Fix bad data in projects.has_external_issue_tracker

What does this MR do?

This MR fixes historical bad data in projects.has_external_issue_tracker #273574 (closed).

It is very similar to the data migration added in !53790 (merged) to correct bad data in projects.has_external_wiki with differences to account for that a project can have multiple associated "external issue tracker" services, whereas only a single "external wiki" service.

Counts of affect projects on GitLab.com can be found in the related issue #273574 (closed).
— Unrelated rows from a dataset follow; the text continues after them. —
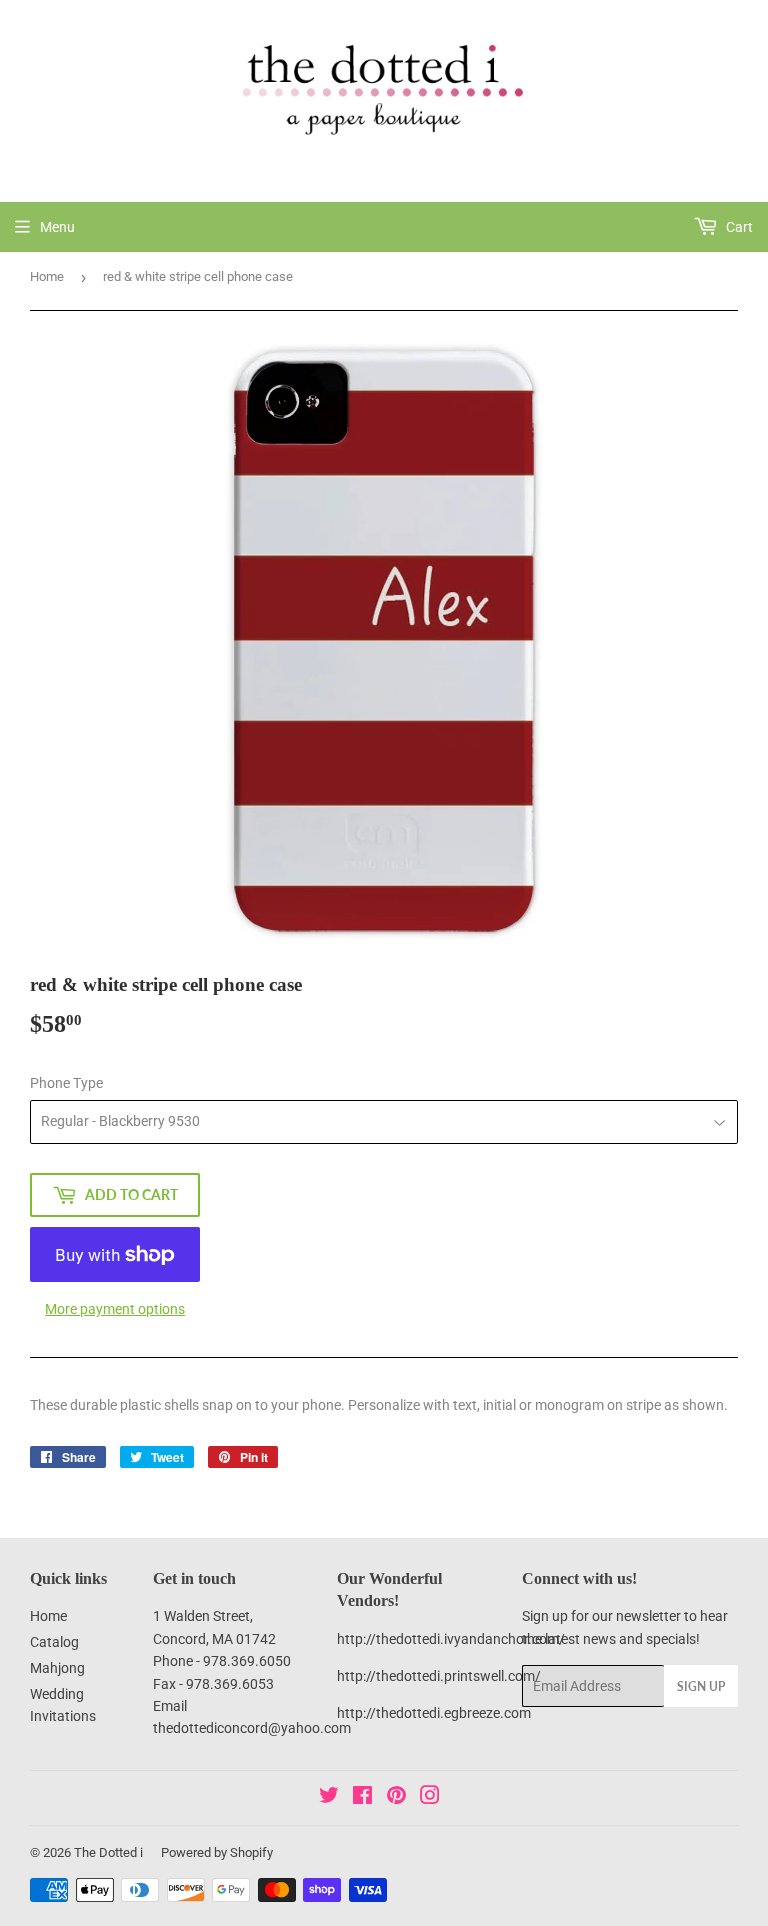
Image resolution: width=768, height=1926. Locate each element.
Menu (57, 227)
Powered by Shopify (217, 1852)
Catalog (54, 1642)
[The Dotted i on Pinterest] (396, 1798)
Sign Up (701, 1686)
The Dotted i (108, 1852)
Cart (738, 227)
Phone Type (66, 1083)
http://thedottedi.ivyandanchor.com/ (451, 1639)
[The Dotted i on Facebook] (362, 1798)
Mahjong (57, 1668)
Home (47, 276)
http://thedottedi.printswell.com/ (439, 1676)
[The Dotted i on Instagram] (430, 1798)
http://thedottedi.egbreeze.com (434, 1713)
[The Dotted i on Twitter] (329, 1798)
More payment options (115, 1309)
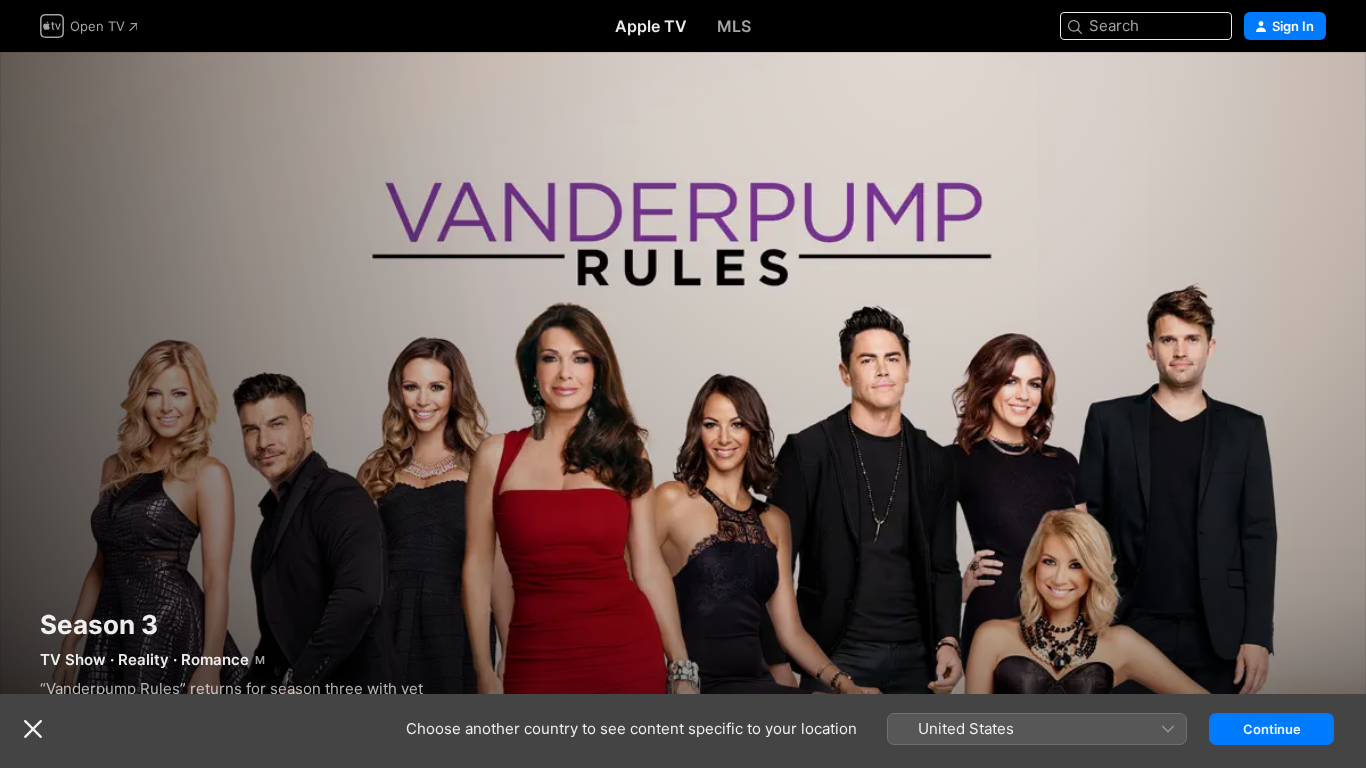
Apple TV (651, 26)
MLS (734, 26)
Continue (1272, 729)
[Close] (33, 729)
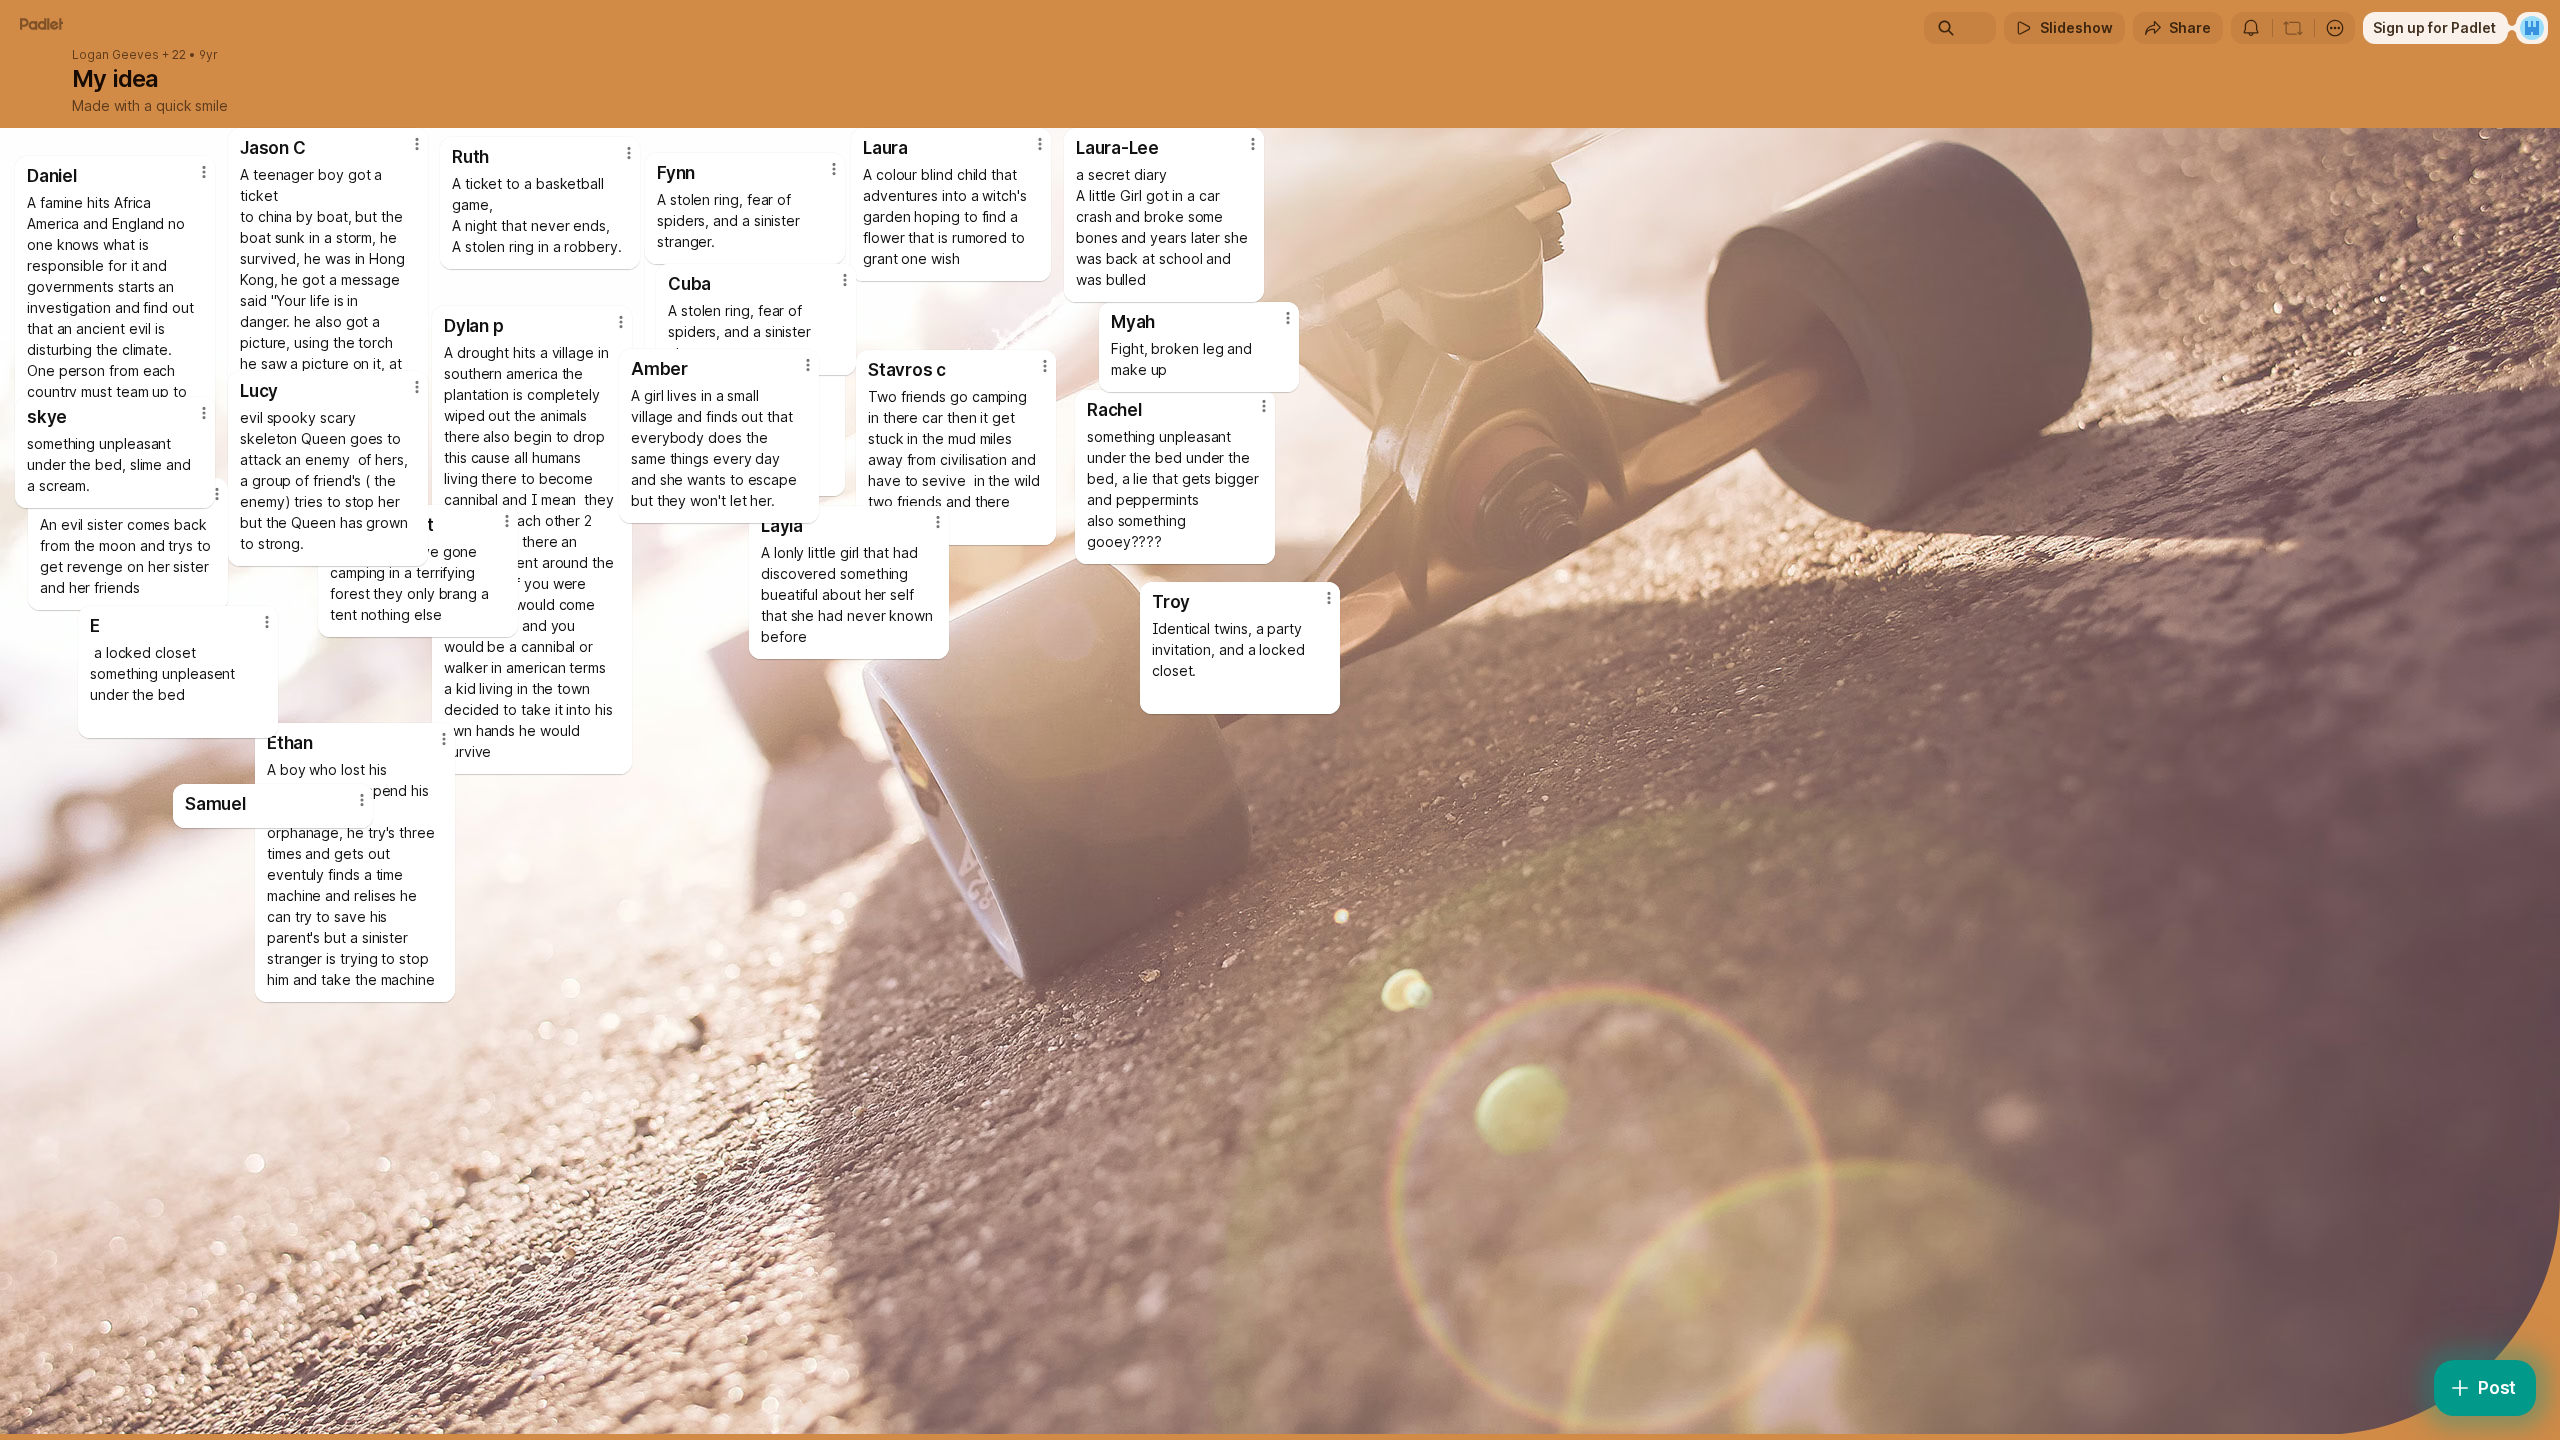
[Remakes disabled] (2293, 28)
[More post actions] (362, 800)
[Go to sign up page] (2532, 28)
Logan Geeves (115, 55)
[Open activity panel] (2251, 28)
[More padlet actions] (2335, 28)
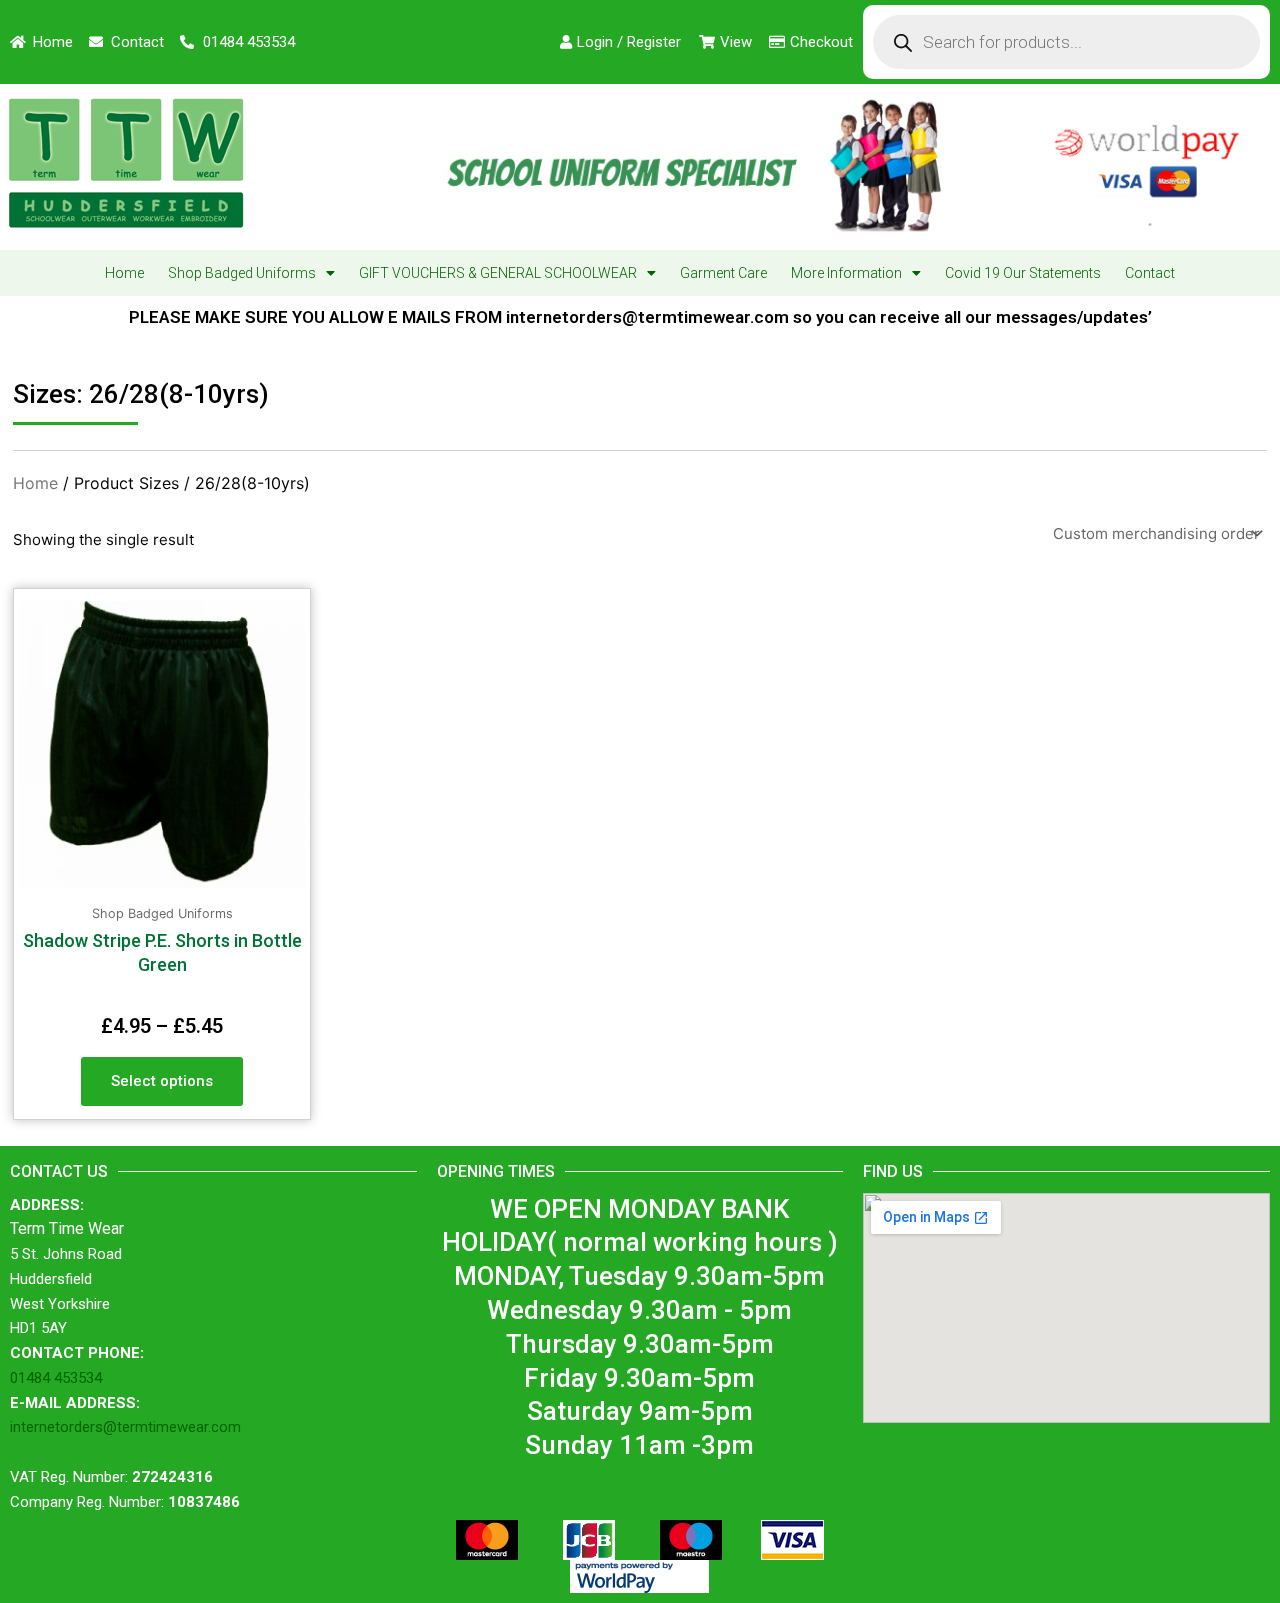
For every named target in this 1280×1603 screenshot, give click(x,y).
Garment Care (723, 273)
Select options (162, 1081)
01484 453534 (56, 1378)
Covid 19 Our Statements (1023, 273)
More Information (846, 273)
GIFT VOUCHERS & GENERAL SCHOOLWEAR (498, 273)
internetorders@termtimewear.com (125, 1427)
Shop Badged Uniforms (242, 273)
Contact (1150, 273)
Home (124, 273)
Note: A PG Trigger added in !49916 (merged) will ensure future data is correct.

Migration output

Up

== 20210210221006 CleanupProjectsWithBadHasExternalIssueTrackerData: migrating
-- execute("WITH project_ids_to_update (id) AS (\n  SELECT DISTINCT \"services\".\"project_id\" FROM \"services\" INNER JOIN \"projects\" ON \"projects\".\"id\" = \"services\".\"project_id\" WHERE \"services\".\"active\" = TRUE AND \"services\".\"category\" = 'issue_tracker' AND \"services\".\"project_id\" IS NOT NULL AND \"services\".\"id\" >= 15 AND \"projects\".\"has_external_issue_tracker\" = FALSE AND \"projects\".\"pending_delete\" = FALSE\n)\nUPDATE projects SET has_external_issue_tracker = true WHERE id IN (SELECT id FROM project_ids_to_update)\n")
   -> 0.0056s
-- transaction_open?()
   -> 0.0000s
-- index_exists?(:projects, :id, {:where=>"(\n  \"projects\".\"has_external_issue_tracker\" = TRUE\n)\nAND \"projects\".\"pending_delete\" = FALSE\n", :name=>"tmp_idx_projects_on_id_where_has_external_issue_tracker_is_true", :algorithm=>:concurrently})
   -> 0.0174s
-- execute("SET statement_timeout TO 0")
   -> 0.0005s
-- add_index(:projects, :id, {:where=>"(\n  \"projects\".\"has_external_issue_tracker\" = TRUE\n)\nAND \"projects\".\"pending_delete\" = FALSE\n", :name=>"tmp_idx_projects_on_id_where_has_external_issue_tracker_is_true", :algorithm=>:concurrently})
   -> 0.0116s
-- execute("RESET ALL")
   -> 0.0007s
-- execute("WITH project_ids_to_update (id) AS (\n  SELECT \"projects\".\"id\" FROM \"projects\" WHERE ((\n  \"projects\".\"has_external_issue_tracker\" = TRUE\n)\nAND \"projects\".\"pending_delete\" = FALSE\n) AND \"projects\".\"id\" >= 25 AND (NOT EXISTS (SELECT 1 FROM \"services\" WHERE (services.project_id = projects.id) AND \"services\".\"category\" = 'issue_tracker' AND \"services\".\"active\" = TRUE))\n)\nUPDATE projects SET has_external_issue_tracker = false WHERE id IN (SELECT id FROM project_ids_to_update)\n")
   -> 0.0014s
-- transaction_open?()
   -> 0.0000s
-- indexes(:projects)
   -> 0.0157s
-- remove_index(:projects, {:algorithm=>:concurrently, :name=>"tmp_idx_projects_on_id_where_has_external_issue_tracker_is_true"})
   -> 0.0043s
== 20210210221006 CleanupProjectsWithBadHasExternalIssueTrackerData: migrated (0.1882s)

Down

Note this is a no-op:

== 20210210221006 CleanupProjectsWithBadHasExternalIssueTrackerData: reverting
== 20210210221006 CleanupProjectsWithBadHasExternalIssueTrackerData: reverted (0.0000s)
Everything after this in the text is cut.